The State argues that the Court of Appeals used the incorrect standard for a legal sufficiency review because it refers to the weight of the evidence. However, the court’s only reference to the weight of the evidence is to say that it will NOT re*822weigh the evidence. Instead, the reviewing court defers to the jury’s verdict and considers only whether the jury’s conclusion was rationally based on finding the elements of the offense beyond a reasonable doubt. The legal sufficiency standard requires the reviewing court to look only at the evidence supporting the verdict and to presume that any conflicts in the evidence were resolved in favor of the prosecution. See Jackson v. Virginia, 443 U.S. at 826, 99 S.Ct. 2781 (“When the court is faced with a record of historical facts that supports conflicting inferences, it must presume — even if it does not affirmatively appear in the record — that the trier of fact resolved any such conflicts in favor of the prosecution.”).

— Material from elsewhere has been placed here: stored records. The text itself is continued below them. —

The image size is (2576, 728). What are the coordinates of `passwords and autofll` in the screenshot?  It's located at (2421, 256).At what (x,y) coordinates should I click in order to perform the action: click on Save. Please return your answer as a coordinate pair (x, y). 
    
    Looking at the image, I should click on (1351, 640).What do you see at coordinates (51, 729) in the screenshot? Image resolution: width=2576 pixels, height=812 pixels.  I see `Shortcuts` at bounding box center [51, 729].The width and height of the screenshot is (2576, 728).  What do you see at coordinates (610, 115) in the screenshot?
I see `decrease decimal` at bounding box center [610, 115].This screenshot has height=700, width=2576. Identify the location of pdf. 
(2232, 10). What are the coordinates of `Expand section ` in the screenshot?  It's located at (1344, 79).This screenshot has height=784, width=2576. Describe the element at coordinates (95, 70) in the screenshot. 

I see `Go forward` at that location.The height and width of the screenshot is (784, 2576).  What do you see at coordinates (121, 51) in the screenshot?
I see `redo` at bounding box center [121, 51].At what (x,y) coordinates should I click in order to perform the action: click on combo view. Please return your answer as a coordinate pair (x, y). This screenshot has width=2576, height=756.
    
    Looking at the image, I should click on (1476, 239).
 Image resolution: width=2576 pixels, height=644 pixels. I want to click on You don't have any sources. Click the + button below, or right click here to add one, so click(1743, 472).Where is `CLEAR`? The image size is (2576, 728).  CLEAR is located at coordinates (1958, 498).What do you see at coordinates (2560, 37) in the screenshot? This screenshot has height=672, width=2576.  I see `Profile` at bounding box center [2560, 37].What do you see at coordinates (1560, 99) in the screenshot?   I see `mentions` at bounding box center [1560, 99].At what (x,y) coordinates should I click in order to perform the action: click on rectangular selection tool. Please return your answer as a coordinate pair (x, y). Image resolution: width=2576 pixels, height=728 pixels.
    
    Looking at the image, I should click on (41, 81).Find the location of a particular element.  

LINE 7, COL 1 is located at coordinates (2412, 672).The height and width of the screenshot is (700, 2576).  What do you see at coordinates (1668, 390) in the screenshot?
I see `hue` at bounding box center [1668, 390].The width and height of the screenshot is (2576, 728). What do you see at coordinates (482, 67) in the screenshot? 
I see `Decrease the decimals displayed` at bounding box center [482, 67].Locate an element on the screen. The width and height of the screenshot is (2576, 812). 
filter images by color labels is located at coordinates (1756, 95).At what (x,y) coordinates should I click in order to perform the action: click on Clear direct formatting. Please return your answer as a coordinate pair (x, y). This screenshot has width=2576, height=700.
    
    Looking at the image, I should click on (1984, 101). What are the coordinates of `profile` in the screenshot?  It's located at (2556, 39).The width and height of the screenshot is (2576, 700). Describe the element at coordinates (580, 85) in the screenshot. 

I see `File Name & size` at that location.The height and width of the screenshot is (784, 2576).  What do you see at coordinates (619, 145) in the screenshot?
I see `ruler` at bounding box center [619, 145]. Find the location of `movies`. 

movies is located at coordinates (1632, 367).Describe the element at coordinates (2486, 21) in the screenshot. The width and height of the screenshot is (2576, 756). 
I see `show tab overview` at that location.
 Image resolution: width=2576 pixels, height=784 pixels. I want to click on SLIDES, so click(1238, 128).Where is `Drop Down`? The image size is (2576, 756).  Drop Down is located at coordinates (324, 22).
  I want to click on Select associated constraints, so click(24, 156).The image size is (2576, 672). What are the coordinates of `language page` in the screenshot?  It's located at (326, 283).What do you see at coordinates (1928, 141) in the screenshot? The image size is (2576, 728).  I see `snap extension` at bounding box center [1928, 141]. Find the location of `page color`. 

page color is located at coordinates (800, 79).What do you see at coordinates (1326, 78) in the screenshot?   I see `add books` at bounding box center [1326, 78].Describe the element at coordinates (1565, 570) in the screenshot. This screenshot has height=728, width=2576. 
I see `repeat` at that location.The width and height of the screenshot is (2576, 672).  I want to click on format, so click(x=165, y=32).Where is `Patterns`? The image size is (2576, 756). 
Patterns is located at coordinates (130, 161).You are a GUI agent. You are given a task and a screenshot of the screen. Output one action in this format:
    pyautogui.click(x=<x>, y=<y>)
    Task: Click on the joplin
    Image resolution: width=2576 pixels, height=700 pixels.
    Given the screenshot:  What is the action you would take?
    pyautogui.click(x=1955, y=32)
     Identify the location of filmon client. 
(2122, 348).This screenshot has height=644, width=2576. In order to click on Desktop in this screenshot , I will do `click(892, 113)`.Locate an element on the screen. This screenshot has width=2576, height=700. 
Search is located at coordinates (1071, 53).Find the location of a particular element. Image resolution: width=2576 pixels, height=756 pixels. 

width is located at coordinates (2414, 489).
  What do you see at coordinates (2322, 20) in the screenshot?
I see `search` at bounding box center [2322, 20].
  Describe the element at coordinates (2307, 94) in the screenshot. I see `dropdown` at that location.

However, this is not a case where there is conflicting testimony about the elements of the offense. Rather, there is no direct evidence to connect the appellant to the offense, only circumstantial evidence. The Court of Appeals held that the circumstantial evidence was not sufficient to prove the elements of the offense beyond a reasonable doubt. In other words, the jury could not have reasonably inferred from the evidence that appellant committed the offense. The Court of Appeals did not weigh conflicting testimony and overturn the jury verdict by deciding in favor of the appellant — it simply decided that there was insufficient evidence to prove the elements of the offense. There was no evidence that appellant ever entered the habitation. The witness who saw two men removing objects from the residence did not identify appellant as one of the two men that he had seen. While appellant was identified by the victim as being at the residence later that day, there was no entry and no theft that occurred at that time. The circumstantial evidence that appellant was at the residence later on the day of the burglary is simply not sufficient to prove beyond a reasonable doubt that he committed the burglary that morning.
The Court of Appeals used the correct standard for legal sufficiency and it was within their authority to find that the evidence supporting the jury’s verdict was insufficient to prove the elements of the offense beyond a reasonable doubt. Because the majority fails to restrict its opinion to the question for review that was granted (whether the Court of Appeals used the correct standard) I respectfully dissent.